In 2014 Salonen was part of an international television and web campaign for Apple, promoting iPad Air. The campaign included not only the ad itself, but also discussions with Salonen on classical music, inspiration, and composing. Apple also offered a new and, for a limited time, free recording of Salonen's Grawemeyer prize-winning violin concerto, featuring the violinist Leila Josefowicz and the Philharmonia Orchestra, 20 of Salonen's classical music picks on the iTunes Store classical music page, 15 of Salonen's iPad app picks in the app store, and a guest DJ station on iTunes Radio.

The ad was noted for "the novelty of seeing a contemporary classical composer in a piece of mainstream advertising," for the synchronisation of the video editing with the score, and for the positive portrayal of classical music as compared to its typical pop cultural image. Salonen also did a concert with violinist Leila Josefowicz and the Philharmonia Orchestra in an Apple store in Berlin and spoke about mixing music and technology. It was the first time that a full orchestra had performed in an Apple store.

In the summer of 2015 Salonen spoke on the uses of technology in music education to a group of Apple Distinguished Educators.

Personal life
Salonen and his ex-wife, Jane Price (a former musician with the Philharmonia Orchestra), have three children: daughters Ella Aneira and Anja Sofia, and son Oliver. The couple separated in 2017 and filed for divorce in June 2018 after 26 years of marriage.

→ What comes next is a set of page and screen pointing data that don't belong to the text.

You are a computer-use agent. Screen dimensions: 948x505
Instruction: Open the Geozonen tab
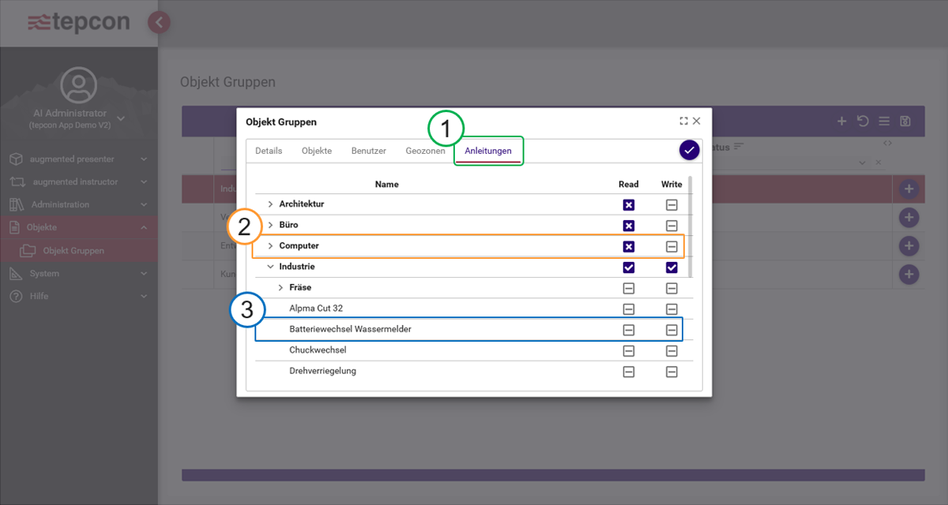click(425, 151)
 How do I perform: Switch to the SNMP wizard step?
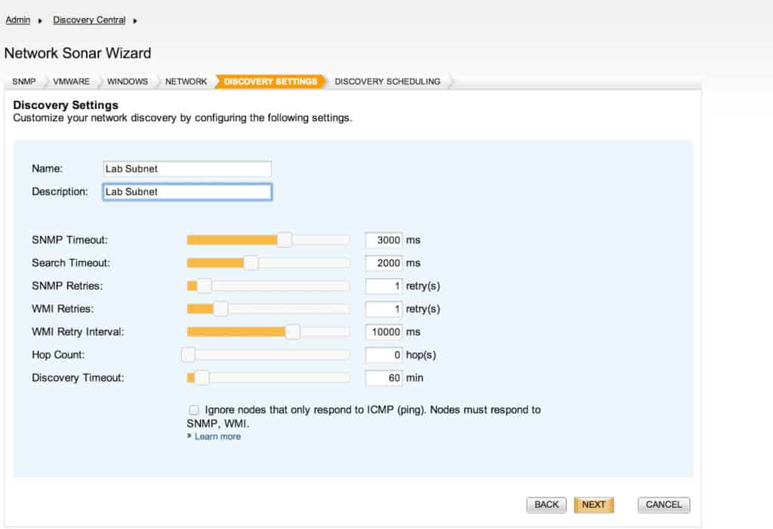(23, 81)
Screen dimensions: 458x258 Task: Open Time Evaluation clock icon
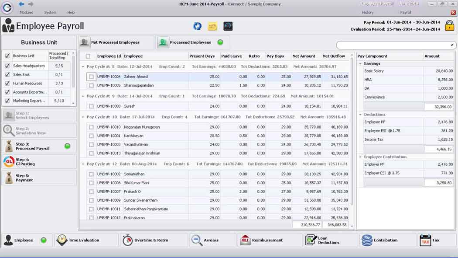pos(62,240)
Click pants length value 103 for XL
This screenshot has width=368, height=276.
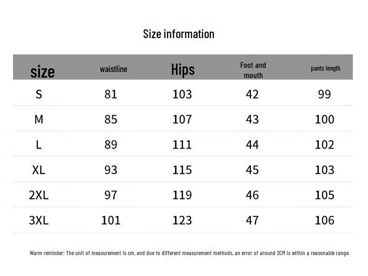324,170
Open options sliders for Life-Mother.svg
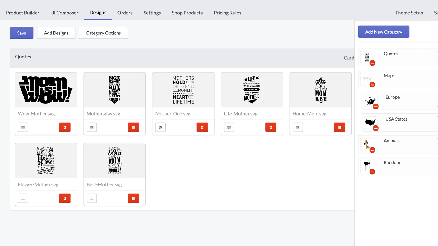The width and height of the screenshot is (438, 246). coord(229,127)
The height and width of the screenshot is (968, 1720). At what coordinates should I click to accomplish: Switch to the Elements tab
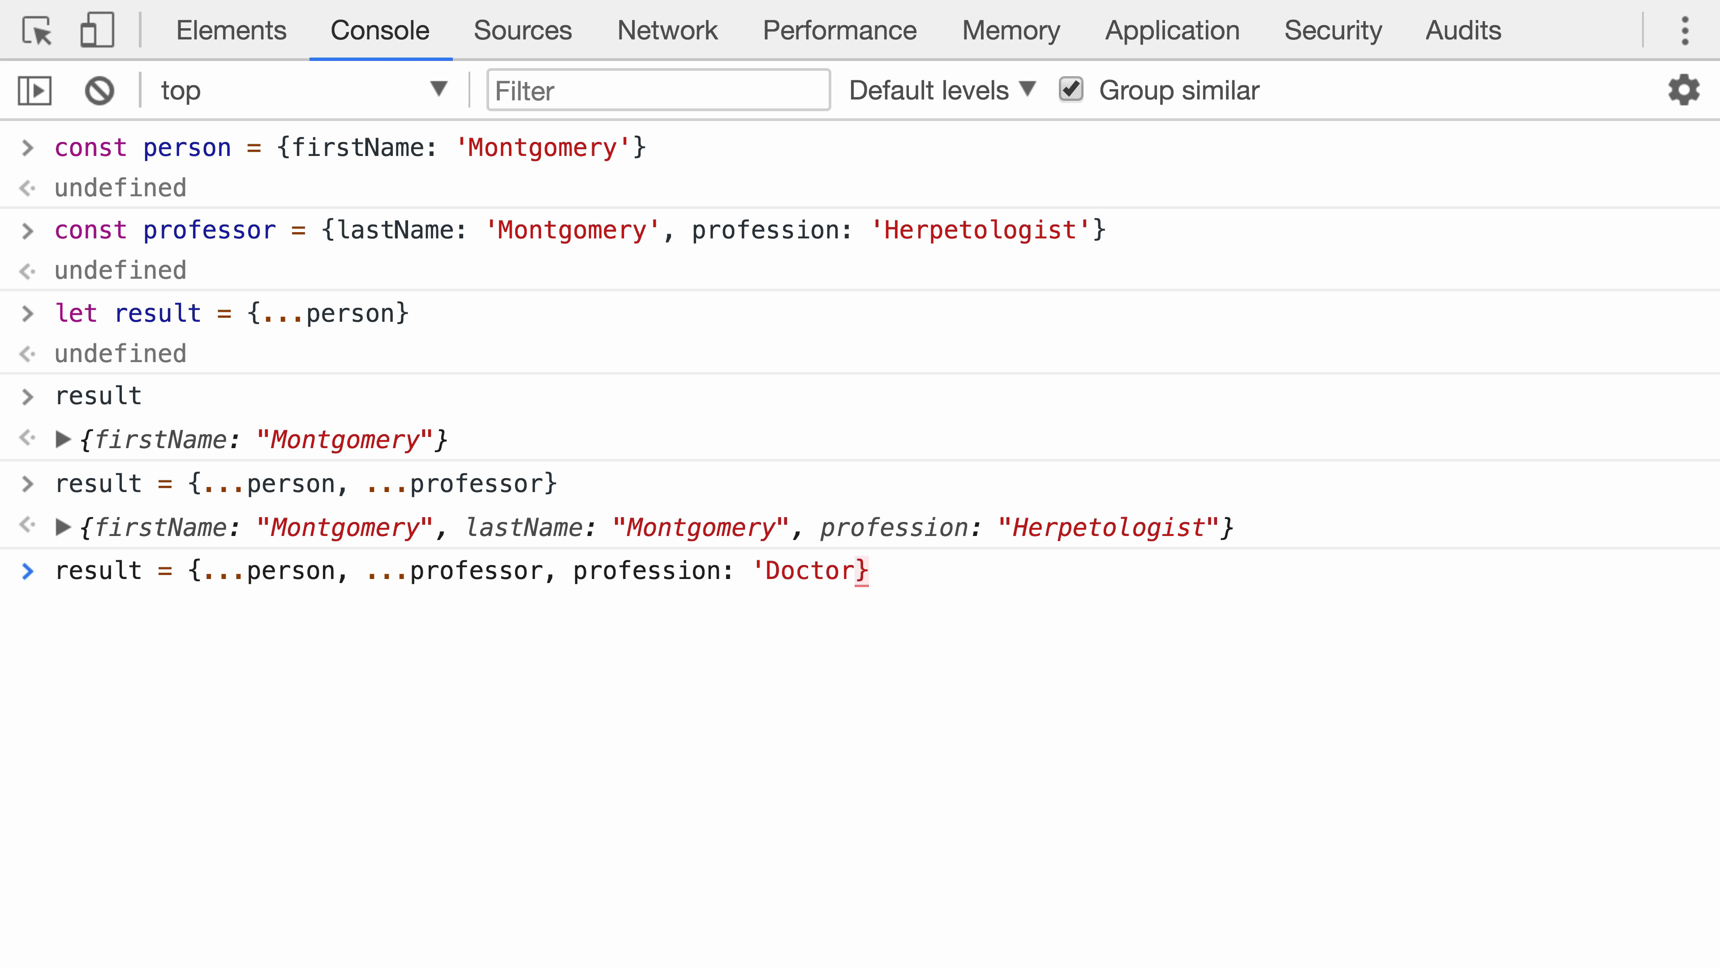click(231, 31)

When Igor Stravinsky's former Beverly Hills residence, at 1260 North Wetherly Drive, was put up for sale, Salonen strongly considered buying it. He stated, however, that after visiting the house and noting that indentations from Stravinsky's piano were still visible in the carpet, he was too intimidated by the prospect of trying to compose in the same house where Stravinsky had written such works as Symphony in Three Movements, the Concerto in D for Strings, The Rake's Progress, Orpheus, Agon, the Cantata, and the Mass.

Honours and awards
In April 2010 Salonen was elected a Foreign Honorary Fellow of the American Academy of Arts and Sciences. In May 2010 he was awarded an honorary doctorate degree from the University of Southern California, and later the same day spoke at the graduation ceremony for the USC Thornton School of Music. Salonen carried the Olympic flame on 26 July 2012, as part of the 2012 Summer Olympics torch relay. In December 2020 he was appointed an Honorary Knight Commander of the Order of the British Empire (KBE), for services to music and UK-Finland relations.

Career highlights
1981 – Completed first large scale work, ...auf den ersten Blick und ohne zu wissen...
1983 – Co-founded Avanti! Chamber Orchestra in Finland with Jukka-Pekka Saraste
1985 – Appointed chief conductor of Swedish Radio Symphony Orchestra
1992 – Wins the UNESCO International Rostrum of Composers
1992 – Became Music Director of Los Angeles Philharmonic
1993 – Becomes the first conductor to receive the prestigious Siena Prize of the Accademia Chigiana
1995 – Artistic Director of Helsinki Festival
1997 – Conducts Ligeti's opera, Le Grand Macabre, at the Salzburg Festival with the Philharmonia Orchestra
1997 – World premiere of LA Variations in Los Angeles
1999 – Music Director of the Ojai Music Festival.
2000 – Conducting sabbatical to concentrate on composing
2001 – Music Director of the Ojai Music Festival.
2003 – Opening concerts at Walt Disney Concert Hall with the Los Angeles Philharmonic, subsequently televised in the United States on PBS Great Performances
2005 – Festivals of his own compositions, performed with the Los Angeles Philharmonic in Los Angeles and Cologne
2006 – Named "Musician of the Year" by Musical America
2007 – "The Tristan Project," performed in Los Angeles and New York
2007 – World premiere of his Piano Concerto with Yefim Bronfman (piano) and the New York Philharmonic
2008 – Began tenure as Principal Conductor and Artistic Advisor of the Philharmonia Orchestra
2009 – World premiere of his violin concerto with Leila Josefowicz (violin) and the Los Angeles Philharmonic
2011 – Salonen wins the 2012 University of Louisville Grawemeyer Award for Music Composition for his Violin Concerto
2014 – Salonen wins the Nemmers Prize in Music Composition
2014 – Salonen named Creative Chair at the Tonhalle Orchester Zürich
2015 – Salonen named Marie-Josée Kravis Composer-in-Residence at the New York Philharmonic
2017 – World premiere of his cello concerto with Yo-Yo Ma (cello) and the Chicago Symphony Orchestra

Composing
Salonen's compositions include his Concerto for Alto Saxophone and Orchestra (auf den ersten Blick und ohne zu wissen) (1980, with a title taken from Franz Kafka's The Trial), Floof for soprano and ensemble (1982, on texts by Stanisław Lem) and the orchestral L.A. Variations (1996).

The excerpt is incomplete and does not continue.